Data Loading: Initial data population or migration (handled by application-level tooling, not IaC)

This separation maintains clean boundaries and prevents the table resource from becoming a monolithic "does everything" abstraction.

Cost Optimization Strategies

DynamoDB costs span compute (capacity), storage, backups, and data transfer.

Billing Mode Selection: The Primary Cost Lever

Strategy: Default to PAY_PER_REQUEST for all new tables. Monitor ConsumedReadCapacityUnits and ConsumedWriteCapacityUnits for 1-2 months. If usage proves stable and predictable, evaluate migration to PROVISIONED with autoscaling and potentially Reserved Capacity purchases.

Break-Even Analysis: With the November 2024 price reduction, on-demand pricing became competitive with provisioned for a much wider range of workloads. Provisioned mode is only cost-effective when combined with Reserved Capacity (1-3 year commitments).

Storage Optimization

Table Class: For tables with infrequent access patterns (e.g., archived orders, audit logs), use STANDARD_INFREQUENT_ACCESS table class. This offers up to 60% lower storage costs in exchange for higher read/write request costs. This is a day-two optimization, not a day-one decision.

TTL (Time-to-Live): Automatically delete expired items based on a timestamp attribute. The deletion operation is free (does not consume WCUs). Essential for transient data like sessions, temporary tokens, or logs. Reduces storage costs and improves performance by keeping tables lean.

Index Cost Management

Be Frugal with GSIs: Each GSI is effectively a second table with separate capacity and storage costs. Only create indexes for well-defined access patterns.

Projection Optimization: Strongly prefer KEYS_ONLY or INCLUDE over ALL. Projecting all attributes doubles storage cost and doubles write cost. Only project the specific attributes needed for index queries.

Monitoring-Driven Optimization

CloudWatch Contributor Insights: When enabled, identifies the specific partition keys consuming the most capacity. Use this data to detect hot keys, over-provisioned indexes, or unexpected access patterns that can be optimized.
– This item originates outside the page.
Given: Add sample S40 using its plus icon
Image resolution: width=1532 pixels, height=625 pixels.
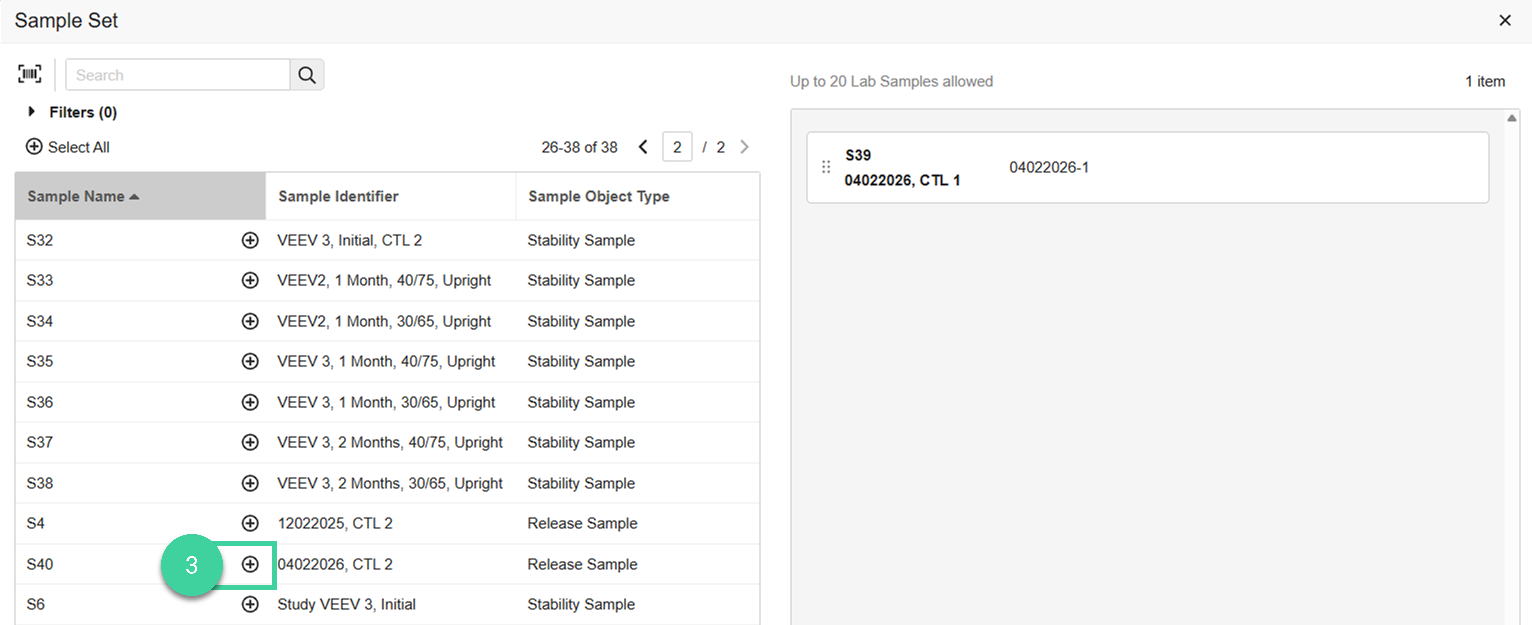Looking at the screenshot, I should click(250, 564).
Cost Allocation Tags: Tag tables with environment, team, and application metadata. Use AWS Cost Explorer to attribute costs and identify optimization opportunities across the organization.

Conclusion: Design First, Automate Second

The DynamoDB deployment landscape has matured from manual console operations to sophisticated, declarative infrastructure as code. Yet tooling sophistication cannot compensate for poor schema design. The cardinal rule remains: design for access patterns first, automate second.

The tooling hierarchy is clear:

  • Learning: AWS Console for experimentation and prototyping
  • Scripting: AWS CLI/SDKs for administrative tasks and application runtime
  • Production: Terraform/OpenTofu/Pulumi for declarative, state-managed infrastructure
  • AWS-Centric Teams: AWS CDK for superior developer experience with automatic CloudFormation state management
  • Kubernetes-Native Teams: Crossplane for control-plane-driven reconciliation

Project Planton builds upon this foundation, positioning the AwsDynamodb API as a complete, explicit specification that maps closely to AWS's API surface while adding critical validation guardrails. The protobuf-defined schema prevents common misconfiguration at submission time, and the Pulumi-based implementation ensures idempotent, convergent deployments.

The paradigm shift is architectural: DynamoDB's serverless model eliminates operational database management; infrastructure as code eliminates deployment inconsistency. Combined with immutable key schema design principles—high-cardinality partition keys, sparse sort keys for range queries, intentional index design—teams can deploy DynamoDB tables with confidence that the infrastructure will scale to meet demand without the burden of server management.

Modern best practices are clear: default to on-demand billing, enable PITR for production tables, use GSIs judiciously with sparse projections, implement TTL for transient data, and monitor with Contributor Insights to detect hot partitions. These patterns, codified in infrastructure as code, transform DynamoDB from a service easy to misuse into a service engineered for production resilience.